• **課題文**
----------
これまでのあらすじ

脳内出血を発症した筆者は右半身が麻痺状態に。しかし、倒れてから10日ほどたったころから、ハードウェアQWERTYキーボード搭載スマートフォンで親指タイピングが可能になり、1カ月後からはノートPCが利用できるまで回復してきた。とはいえスマートフォンにしてもノートPCにしても、イマドキのデジタルガジェットでは「ネットワーク接続」が必須だ。入院中、いかにしてそれを用意すればいいのだろうか――。<詳しくは第1回第2回を参照>

  • SNSに寄せられた励ましのコメントに返事を書くことが、入院中の大きな励みになった(精神面でもリハビリ面でも)。デジタルコミュニケーションの果たす役割は大きい

入院生活における諸事情は、その病状によって千差万別であって、病状によって利用形態も異なってきます。そのため、この連載で記載するデジタルガジェットの利用方法とその周辺事情については、あくまでも【筆者が体験した状況】であることを最初にお断りしておきます。
----------
• **提供情報**
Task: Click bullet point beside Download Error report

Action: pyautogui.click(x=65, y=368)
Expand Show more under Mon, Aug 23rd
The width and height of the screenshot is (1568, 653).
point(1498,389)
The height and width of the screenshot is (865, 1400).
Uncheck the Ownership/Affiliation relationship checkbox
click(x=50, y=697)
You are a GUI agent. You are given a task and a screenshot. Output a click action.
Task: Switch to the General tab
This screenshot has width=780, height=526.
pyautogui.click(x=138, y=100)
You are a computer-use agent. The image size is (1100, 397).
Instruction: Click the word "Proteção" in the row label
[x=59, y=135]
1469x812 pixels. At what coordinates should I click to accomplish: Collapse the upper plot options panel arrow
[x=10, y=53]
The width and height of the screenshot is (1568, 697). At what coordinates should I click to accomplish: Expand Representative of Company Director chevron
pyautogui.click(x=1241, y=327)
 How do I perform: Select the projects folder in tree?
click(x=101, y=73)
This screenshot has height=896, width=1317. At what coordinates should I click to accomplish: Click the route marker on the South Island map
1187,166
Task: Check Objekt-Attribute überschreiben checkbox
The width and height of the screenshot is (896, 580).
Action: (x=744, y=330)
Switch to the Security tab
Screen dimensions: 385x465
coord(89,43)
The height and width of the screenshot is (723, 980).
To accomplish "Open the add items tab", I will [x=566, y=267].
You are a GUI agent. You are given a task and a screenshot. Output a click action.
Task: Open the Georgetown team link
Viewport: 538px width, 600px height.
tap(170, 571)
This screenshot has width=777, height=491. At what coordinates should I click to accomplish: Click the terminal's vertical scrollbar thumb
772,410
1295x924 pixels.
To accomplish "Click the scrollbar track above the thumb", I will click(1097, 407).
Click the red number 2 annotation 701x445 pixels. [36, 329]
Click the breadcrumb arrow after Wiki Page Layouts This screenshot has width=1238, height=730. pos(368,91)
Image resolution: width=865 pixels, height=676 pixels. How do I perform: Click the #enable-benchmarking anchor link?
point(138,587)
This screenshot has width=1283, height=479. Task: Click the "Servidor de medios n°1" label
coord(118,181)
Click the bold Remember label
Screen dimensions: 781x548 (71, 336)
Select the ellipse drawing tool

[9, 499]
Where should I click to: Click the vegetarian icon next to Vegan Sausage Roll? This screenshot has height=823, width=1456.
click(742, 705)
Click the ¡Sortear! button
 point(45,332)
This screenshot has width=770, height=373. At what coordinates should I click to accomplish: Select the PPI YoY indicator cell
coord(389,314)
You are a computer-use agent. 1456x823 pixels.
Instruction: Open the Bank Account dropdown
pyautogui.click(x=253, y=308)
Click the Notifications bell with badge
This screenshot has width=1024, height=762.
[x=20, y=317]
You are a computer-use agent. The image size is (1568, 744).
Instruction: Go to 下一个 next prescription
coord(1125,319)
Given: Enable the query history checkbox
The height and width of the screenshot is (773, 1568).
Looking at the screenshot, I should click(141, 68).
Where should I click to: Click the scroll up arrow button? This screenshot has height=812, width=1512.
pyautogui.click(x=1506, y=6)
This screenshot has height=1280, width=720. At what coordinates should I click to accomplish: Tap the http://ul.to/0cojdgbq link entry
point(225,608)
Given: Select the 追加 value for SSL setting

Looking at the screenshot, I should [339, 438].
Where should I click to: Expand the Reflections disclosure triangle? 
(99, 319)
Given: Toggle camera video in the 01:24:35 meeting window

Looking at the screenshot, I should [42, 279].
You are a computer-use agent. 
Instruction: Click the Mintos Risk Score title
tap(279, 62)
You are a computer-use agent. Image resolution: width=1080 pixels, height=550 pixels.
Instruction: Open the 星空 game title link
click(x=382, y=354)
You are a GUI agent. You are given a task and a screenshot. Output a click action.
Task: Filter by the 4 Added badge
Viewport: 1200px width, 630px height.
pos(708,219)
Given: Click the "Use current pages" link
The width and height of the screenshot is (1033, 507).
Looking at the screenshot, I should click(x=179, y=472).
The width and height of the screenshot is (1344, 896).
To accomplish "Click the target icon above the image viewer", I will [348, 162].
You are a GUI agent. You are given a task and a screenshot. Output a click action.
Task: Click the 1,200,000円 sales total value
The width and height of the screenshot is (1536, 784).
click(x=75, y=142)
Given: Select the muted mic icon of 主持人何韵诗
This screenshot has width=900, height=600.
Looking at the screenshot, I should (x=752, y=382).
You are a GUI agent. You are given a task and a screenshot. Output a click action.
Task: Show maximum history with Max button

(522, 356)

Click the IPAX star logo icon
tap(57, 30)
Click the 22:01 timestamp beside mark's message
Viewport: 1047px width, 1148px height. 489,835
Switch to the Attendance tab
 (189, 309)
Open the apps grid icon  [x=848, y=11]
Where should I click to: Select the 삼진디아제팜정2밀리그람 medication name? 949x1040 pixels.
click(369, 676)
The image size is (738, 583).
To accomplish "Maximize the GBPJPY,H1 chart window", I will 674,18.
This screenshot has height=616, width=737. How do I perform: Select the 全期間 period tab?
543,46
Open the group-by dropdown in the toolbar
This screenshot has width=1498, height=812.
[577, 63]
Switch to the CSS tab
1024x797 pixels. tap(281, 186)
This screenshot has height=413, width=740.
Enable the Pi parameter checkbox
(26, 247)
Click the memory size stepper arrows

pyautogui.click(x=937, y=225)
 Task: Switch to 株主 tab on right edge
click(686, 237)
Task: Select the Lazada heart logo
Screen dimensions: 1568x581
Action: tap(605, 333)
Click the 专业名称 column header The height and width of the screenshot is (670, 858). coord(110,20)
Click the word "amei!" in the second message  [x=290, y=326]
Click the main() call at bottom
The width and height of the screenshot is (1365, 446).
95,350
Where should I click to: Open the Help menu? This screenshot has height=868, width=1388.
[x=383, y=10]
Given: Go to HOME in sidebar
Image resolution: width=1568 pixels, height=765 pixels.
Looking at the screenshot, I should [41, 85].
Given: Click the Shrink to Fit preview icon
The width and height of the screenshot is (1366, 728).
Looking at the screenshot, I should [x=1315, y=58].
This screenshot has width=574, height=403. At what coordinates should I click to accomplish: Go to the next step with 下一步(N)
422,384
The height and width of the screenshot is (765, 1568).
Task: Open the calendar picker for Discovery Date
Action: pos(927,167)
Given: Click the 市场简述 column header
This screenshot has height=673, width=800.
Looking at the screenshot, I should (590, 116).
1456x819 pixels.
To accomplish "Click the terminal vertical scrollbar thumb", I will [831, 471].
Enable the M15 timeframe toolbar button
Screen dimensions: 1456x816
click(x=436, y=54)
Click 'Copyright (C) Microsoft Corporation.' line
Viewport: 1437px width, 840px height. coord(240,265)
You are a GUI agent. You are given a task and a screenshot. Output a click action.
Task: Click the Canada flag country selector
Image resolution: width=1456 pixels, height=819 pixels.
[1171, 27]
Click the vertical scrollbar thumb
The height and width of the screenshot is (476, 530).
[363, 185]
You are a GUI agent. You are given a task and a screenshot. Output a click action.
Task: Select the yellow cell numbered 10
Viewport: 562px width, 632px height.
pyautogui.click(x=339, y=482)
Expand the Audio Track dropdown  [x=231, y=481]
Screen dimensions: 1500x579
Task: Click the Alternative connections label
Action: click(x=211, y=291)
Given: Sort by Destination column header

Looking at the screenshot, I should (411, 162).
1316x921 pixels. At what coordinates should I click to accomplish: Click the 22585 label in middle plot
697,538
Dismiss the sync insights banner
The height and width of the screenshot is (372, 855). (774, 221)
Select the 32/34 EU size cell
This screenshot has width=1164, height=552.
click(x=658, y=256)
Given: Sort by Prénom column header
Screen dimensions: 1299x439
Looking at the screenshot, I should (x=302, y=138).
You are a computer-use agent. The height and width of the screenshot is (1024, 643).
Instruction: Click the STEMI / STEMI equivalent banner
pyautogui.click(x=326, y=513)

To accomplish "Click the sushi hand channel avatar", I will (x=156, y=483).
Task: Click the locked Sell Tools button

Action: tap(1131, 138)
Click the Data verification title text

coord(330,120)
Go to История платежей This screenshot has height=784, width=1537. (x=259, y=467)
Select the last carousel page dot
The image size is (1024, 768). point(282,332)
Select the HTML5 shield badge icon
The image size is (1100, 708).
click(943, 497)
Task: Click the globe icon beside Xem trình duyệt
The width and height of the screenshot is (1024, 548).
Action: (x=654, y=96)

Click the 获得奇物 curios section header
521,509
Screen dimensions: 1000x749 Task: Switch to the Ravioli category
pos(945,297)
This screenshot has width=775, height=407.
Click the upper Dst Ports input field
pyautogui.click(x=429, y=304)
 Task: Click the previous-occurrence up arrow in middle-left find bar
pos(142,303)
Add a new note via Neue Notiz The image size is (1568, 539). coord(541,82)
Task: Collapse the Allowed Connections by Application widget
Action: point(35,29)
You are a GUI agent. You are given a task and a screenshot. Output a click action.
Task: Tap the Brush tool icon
----------
課題文によると、筆者が倒れてからどのくらいたったころに、スマートフォンでの親指タイピングが可能になりましたか。

倒れてから10日ほどたったころです。